1. The name of the corporation is: _______________________________
2. The text of each amendment adopted is as follows (State below or attach):
A. (Insert text converting the business corporation to a non-profit corporation here. Attach additional sheets if necessary, but do not attach a new copy of the articles of incorporation.)
B. _____ (Check only if applicable.) The corporation is a charitable or religious corporation as defined in NCGS §55A-1-40(4).
C. (Check either a or b below.)
a. ____ The corporation will have members.
b. ____ The corporation will not have members.
D. Attached are provisions regarding the distribution of the corporation's assets upon its dissolution.
E. Any other provisions which the corporation elects to include are attached.
F. The street address and county of the principal office of the corporation is:
Number and Street ___________________________________
City, State, Zip Code ___________________________________
G. The mailing address if different from the street address of the principal office is:
3. If an amendment provides for an exchange, reclassification, or cancellation of issued shares, provisions for implementing the amendment, if not contained in the amendment itself, are as follows:
4. The date of adoption of each amendment was as follows: _________________________________________
5. (Check either a, b, c, or d, whichever is applicable)
a. ____ The amendment(s) was (were) duly adopted by the incorporators prior to the issuance of shares.
b. ____ The amendment(s) was (were) duly adopted by the board of directors prior to the issuance of shares.
c. ____ The amendment(s) was (were) duly adopted by the board of directors without shareholder action as shareholder action was not required because (set forth a brief explanation of why shareholder action was not required) _________________________________________
d. ____ The amendment(s) was (were) approved by shareholder action, and such shareholder approval was obtained as required by Chapter 55 of the North Carolina General Statutes.
6. These articles will be effective upon filing, unless a delayed time and date is specified:
This the _____________ day of_________________________, 20______
Name of Corporation
Type or Print Name and Title
1. Filing fee is $50. This document and one exact or conformed copy of these articles must be filed with the Secretary of State.
INSTRUCTIONS FOR FILLING OUT THIS FORM
Item 1 Enter the complete corporation name exactly as it appears in the records of the Secretary of
Item 2 Any articles of amendment which convert a corporation organized pursuant to any statute to a
corporation organized pursuant to any other statute shall also contain amendments which shall
bring its articles of incorporation into conformity with the statute applicable to the organization
for the type of corporation to which it is being converted.

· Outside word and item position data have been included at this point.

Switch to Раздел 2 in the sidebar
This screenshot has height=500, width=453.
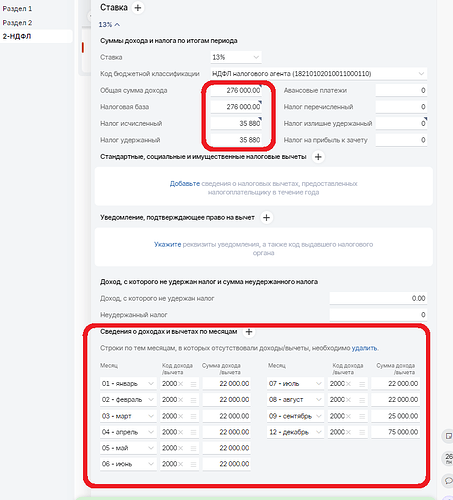point(17,23)
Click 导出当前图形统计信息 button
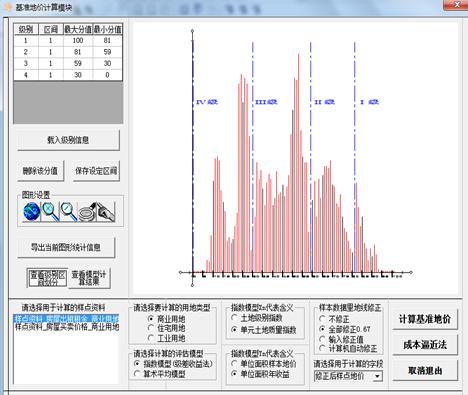The height and width of the screenshot is (395, 468). (x=66, y=247)
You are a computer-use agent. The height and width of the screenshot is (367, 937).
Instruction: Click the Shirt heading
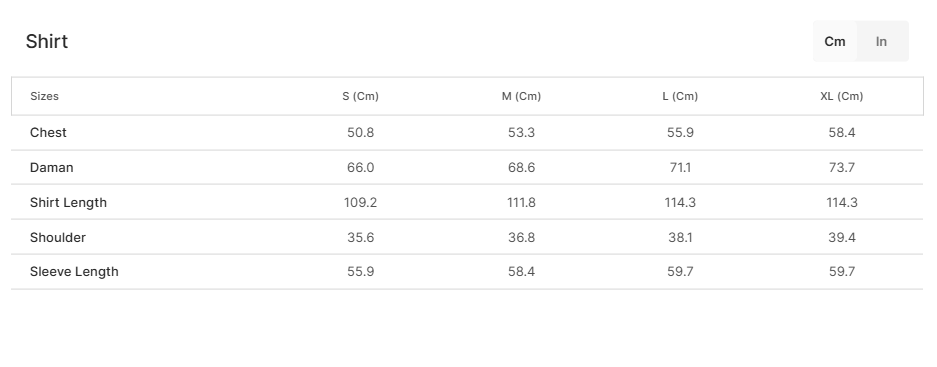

See 18 N.C.A.C. 4.0309; N.C.Gen.
Stat. § 55A-2-02.
Item 3 If provisions for implementing the amendment are contained in the amendment or not required,
enter N/A or NONE in the space provided.
Item 4 Enter the date(s) the amendment(s) was (were) adopted.
Item 5 Select the appropriate method of adoption for the amendment(s) from those listed and complete.
Item 6 The document will be effective on the date and time of filing, unless a delayed date or an effective time (on the day of filing) is specified. If a delayed effective date is specified without a time, it will be effective at 11:59:59 p.m. Raleigh, North Carolina time on the day specified. If a delayed effective date is specified with a time, the document will be effective on the day and at the time specified. A delayed effective date may be specified up to and including the 90th day after the filing.
Date and Execution
Enter the date the document was executed.
In the blanks provided enter:
• The name of the corporation as it appears in Item 1.
• The signature of the representative of the corporation executing the document (may be the chairman of the board of directors or any officer of the corporation).
• The name and title of the above-signed representative.